Vous êtes donc attentif aux commentaires de vos lecteurs ?
Bien sûr. Même si on ne le voulait pas, on serait influencé inconsciemment.

Pourquoi avoir choisi un chat noir comme héros ? 
Le chat noir évoque beaucoup de choses dans l’imaginaire des gens : le côté porteur de malheur, l’association au mystère (à la sorcellerie – même si ça n’a rien à voir avec nos histoires), mais aussi l’élégance (comparable à la panthère noire).

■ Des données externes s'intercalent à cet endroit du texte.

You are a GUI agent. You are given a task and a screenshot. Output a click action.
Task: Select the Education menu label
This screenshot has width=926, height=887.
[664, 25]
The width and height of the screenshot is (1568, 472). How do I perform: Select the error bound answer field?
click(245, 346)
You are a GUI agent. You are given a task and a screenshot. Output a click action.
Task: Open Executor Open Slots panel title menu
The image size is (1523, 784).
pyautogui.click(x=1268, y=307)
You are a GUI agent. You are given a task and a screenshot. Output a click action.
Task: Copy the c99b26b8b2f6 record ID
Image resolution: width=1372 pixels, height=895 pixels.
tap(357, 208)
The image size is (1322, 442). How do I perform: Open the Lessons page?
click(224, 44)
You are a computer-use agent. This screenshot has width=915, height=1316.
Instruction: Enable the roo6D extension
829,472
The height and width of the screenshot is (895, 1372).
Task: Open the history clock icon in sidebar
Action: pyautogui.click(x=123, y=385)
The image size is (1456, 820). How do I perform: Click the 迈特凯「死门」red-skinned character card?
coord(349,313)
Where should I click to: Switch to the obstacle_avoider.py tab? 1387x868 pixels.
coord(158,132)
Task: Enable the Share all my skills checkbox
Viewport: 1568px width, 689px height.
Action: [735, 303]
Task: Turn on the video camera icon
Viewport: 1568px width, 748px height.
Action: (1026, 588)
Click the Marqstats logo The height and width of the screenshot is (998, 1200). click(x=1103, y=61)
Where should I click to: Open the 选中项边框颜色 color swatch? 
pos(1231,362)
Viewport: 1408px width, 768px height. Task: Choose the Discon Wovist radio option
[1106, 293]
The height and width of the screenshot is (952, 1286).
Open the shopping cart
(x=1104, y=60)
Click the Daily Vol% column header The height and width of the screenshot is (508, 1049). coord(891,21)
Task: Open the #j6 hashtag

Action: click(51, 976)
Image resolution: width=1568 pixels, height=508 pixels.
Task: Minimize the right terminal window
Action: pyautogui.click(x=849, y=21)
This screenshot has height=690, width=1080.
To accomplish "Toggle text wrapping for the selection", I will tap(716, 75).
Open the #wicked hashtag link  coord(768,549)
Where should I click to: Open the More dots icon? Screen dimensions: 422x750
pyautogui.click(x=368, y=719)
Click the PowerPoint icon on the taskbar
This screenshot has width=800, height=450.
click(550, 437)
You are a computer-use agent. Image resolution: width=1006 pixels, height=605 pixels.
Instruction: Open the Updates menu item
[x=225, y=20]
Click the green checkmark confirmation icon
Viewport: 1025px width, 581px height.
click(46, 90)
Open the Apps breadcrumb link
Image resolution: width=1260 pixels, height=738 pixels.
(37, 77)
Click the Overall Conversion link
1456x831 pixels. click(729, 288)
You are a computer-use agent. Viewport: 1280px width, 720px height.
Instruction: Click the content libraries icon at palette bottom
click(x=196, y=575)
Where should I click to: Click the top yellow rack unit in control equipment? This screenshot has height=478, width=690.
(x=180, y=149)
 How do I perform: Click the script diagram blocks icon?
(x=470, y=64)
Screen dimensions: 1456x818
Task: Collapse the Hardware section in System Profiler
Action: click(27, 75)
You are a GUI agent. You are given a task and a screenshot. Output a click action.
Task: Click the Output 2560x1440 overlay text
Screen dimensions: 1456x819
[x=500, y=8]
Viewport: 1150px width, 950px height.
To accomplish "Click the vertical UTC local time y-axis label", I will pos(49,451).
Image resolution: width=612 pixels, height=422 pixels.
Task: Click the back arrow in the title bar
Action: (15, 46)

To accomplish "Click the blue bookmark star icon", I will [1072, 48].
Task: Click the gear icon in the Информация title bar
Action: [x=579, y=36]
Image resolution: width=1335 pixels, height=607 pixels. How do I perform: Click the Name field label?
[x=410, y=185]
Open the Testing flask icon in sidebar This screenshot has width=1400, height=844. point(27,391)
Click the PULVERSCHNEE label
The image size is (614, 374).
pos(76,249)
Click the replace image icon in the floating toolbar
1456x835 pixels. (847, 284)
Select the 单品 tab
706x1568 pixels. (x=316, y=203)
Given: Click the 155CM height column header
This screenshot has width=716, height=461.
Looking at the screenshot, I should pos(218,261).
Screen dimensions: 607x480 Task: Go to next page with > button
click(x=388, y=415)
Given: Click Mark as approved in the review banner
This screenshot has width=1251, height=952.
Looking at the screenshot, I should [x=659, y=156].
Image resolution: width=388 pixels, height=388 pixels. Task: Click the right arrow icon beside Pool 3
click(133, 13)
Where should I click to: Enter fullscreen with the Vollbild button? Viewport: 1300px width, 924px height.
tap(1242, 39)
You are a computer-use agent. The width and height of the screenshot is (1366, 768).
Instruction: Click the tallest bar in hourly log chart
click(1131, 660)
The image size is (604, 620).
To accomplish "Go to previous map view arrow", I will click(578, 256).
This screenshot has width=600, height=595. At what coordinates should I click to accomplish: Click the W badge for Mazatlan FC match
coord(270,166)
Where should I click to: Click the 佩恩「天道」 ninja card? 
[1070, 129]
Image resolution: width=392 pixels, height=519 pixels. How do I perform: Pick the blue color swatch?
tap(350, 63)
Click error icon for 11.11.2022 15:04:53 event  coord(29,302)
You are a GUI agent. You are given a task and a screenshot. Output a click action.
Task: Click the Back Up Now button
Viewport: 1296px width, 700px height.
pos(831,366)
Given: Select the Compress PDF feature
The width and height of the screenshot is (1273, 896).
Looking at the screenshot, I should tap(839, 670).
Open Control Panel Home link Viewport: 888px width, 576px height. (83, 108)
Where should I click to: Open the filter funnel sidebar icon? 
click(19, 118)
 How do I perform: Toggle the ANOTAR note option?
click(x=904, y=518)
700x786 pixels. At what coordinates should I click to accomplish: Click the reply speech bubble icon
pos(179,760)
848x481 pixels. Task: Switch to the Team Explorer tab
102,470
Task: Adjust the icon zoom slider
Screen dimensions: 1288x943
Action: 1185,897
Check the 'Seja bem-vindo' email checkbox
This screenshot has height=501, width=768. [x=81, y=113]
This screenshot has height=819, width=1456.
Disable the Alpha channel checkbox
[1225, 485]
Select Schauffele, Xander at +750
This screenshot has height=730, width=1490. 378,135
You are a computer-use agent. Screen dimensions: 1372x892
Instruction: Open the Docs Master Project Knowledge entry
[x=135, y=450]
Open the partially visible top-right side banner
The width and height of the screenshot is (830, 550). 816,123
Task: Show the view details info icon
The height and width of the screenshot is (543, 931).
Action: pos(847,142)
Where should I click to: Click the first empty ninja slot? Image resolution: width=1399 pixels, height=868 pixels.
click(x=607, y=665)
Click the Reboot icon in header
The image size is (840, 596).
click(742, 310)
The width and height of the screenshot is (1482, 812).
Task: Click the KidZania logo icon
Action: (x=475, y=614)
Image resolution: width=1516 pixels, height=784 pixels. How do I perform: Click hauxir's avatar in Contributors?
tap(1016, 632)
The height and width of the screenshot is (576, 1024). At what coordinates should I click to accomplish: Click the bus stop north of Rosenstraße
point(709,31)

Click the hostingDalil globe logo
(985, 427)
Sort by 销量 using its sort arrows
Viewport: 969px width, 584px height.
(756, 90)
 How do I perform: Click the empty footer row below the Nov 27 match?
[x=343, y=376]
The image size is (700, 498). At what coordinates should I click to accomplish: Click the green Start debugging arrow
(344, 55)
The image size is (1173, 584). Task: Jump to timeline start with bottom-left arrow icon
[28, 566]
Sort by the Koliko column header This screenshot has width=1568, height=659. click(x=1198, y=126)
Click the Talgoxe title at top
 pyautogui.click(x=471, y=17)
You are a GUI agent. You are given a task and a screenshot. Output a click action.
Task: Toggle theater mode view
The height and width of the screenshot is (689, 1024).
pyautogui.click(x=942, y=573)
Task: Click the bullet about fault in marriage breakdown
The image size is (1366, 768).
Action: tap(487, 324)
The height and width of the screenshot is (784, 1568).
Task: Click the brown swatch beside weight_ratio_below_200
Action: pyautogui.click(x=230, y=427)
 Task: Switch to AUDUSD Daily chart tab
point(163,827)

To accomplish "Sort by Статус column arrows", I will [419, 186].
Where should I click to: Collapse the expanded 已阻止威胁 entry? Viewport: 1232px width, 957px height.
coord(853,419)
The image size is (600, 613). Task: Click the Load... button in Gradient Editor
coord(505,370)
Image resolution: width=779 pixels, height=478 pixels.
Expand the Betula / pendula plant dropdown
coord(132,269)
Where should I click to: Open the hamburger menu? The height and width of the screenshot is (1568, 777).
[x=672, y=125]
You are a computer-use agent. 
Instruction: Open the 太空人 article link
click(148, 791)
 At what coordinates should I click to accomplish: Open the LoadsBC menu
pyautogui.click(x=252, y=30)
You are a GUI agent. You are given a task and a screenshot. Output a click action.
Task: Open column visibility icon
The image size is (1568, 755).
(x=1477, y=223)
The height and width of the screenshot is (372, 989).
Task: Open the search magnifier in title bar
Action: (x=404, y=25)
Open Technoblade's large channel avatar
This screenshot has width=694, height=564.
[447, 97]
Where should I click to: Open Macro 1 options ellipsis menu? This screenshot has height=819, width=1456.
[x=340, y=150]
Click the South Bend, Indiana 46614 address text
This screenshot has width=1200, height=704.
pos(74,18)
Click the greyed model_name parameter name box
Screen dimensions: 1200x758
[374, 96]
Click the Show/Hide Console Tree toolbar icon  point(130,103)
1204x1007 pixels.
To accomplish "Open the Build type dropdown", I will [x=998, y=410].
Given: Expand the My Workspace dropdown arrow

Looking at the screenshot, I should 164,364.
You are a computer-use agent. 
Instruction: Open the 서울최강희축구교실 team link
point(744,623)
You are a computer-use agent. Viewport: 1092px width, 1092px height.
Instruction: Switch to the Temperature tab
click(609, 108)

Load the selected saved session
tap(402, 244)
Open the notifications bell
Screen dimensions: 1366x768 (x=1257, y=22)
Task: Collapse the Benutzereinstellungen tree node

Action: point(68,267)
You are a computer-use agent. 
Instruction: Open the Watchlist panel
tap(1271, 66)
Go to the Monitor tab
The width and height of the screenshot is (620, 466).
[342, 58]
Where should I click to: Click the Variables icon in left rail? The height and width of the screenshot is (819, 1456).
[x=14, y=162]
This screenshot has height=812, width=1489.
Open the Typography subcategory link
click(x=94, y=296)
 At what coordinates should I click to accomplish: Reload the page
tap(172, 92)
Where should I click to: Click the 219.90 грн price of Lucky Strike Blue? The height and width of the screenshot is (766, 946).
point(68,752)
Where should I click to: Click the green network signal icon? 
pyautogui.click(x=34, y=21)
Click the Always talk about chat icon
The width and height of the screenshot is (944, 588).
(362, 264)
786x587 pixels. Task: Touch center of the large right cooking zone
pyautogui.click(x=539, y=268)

La grande bonne idée de cet album est d’avoir scindé les animaux polaires – donc blancs – des autres – de couleur. Le thème du racisme est-il venu pour alimenter un récit de divertissement ou est-ce que vous aviez dès le départ un parti pris "On n’enfonce jamais assez le clou pour dénoncer les horreurs du racisme" ?
Même si au départ, nous n’avions pas forcément envie d’inclure des intentions engagées dans un récit, on ne peut s’empêcher de réprouver la monstruosité des personnages qu’on met en scène. On a eu envie de dépeindre l’imbécillité de différents extrémismes symboliques dans un quartier fictif, et ça traduit immanquablement le mépris qu’on a envers ce genre d’idéologies à la noix dans la réalité. Il y a un des mouvements aux USA qui s’appelle "Nation Arienne" qui nous a un peu inspiré ces animaux au pelage blanc mais à la cervelle noire. Et les Black Claws ont quant à eux quelque chose des Black Panthers. Et tout comme dans la réalité, il n’y a pas que les personnages noirs et blancs, il y a les jaunes, les juifs, les mélanges…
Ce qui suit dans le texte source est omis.